Fighting that uneasy feeling
It is the early afternoon when someone raps on your back door.
It is strange to have someone calling on you this early, but nevertheless you open the door, coming face-to-face with a young man. He looks innocent enough and asks for a donation.
He is in the middle of some rough times, and needs to be able to pay a bill.
You don’t have any money you say, but there are a couple of bags of bottles and cans in the basement the man can have. They might not pay the bill, but it is a start.
As the man takes the cans from your basement, something shakes you about the young man.
An uneasy feeling is starting to form in the pit of your stomach. You know, the one you get when someone is behind you or it seems like you’re being watched.
For no reason at all, you start to suspect the man of something.
Fast-forward 10 minutes and the exchange ends. The man is long gone and you’re left to enjoy an afternoon cup of tea with cream crackers lathered with some butter.
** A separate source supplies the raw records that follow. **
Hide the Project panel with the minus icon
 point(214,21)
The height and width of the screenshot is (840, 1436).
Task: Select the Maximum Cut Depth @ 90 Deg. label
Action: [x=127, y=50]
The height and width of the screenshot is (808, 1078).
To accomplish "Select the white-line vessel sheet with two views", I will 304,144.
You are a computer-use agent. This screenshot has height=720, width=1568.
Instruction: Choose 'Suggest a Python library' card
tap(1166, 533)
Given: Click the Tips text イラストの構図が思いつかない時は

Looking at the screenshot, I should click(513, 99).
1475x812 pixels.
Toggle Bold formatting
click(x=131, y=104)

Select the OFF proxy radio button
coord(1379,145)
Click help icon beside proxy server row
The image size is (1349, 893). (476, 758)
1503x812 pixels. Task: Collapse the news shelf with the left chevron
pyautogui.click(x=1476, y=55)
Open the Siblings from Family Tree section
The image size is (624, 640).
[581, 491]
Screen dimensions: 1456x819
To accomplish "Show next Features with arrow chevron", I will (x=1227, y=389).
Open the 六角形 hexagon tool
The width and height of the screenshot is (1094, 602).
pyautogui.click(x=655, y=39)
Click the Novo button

Still, that feeling has not left you. In fact, it will stay with you the rest of evening and into the morning. Doubt creeps into your mind as questions start popping up. Who was the man? What did he really want? Was there some other point to his visit? From that point on, every creek of a floorboard or stray headlight causes you to second glance.
It is a common feeling to have when you feel you’re personal space has been violated. Every one is suspicious and you can’t check the locks enough times.
One can only imagine what those three in St. John’s are feeling when they turn the light off at night, or those who were the victims of home invasions in Carbonear a couple of months ago.
There are more than just physical or material scars for the victims of a theft. There is a mental aspect to it as well.
The perpetrator thrives on it. They need to see the fear they’ve caused. It is what they get off on. You feel helpless in your own home. Some can compartmentalize and can deal with the crime better, while for others taking back control is the only option.
It would not be possible to begin living life anew if it is not done.
You cannot begin the healing process until you start seizing your old life back.
The above scenario was not a theft or an invasion. In fact, it doesn’t even compare to having your home broken into. But that feeling of unease is the same. It is a notion that can ruin your life or just your evening. Regardless of how severe it is, these people are planting themselves in your life and imprinting a sense of fear.
If you want to return to your some semblance of being, don’t let them.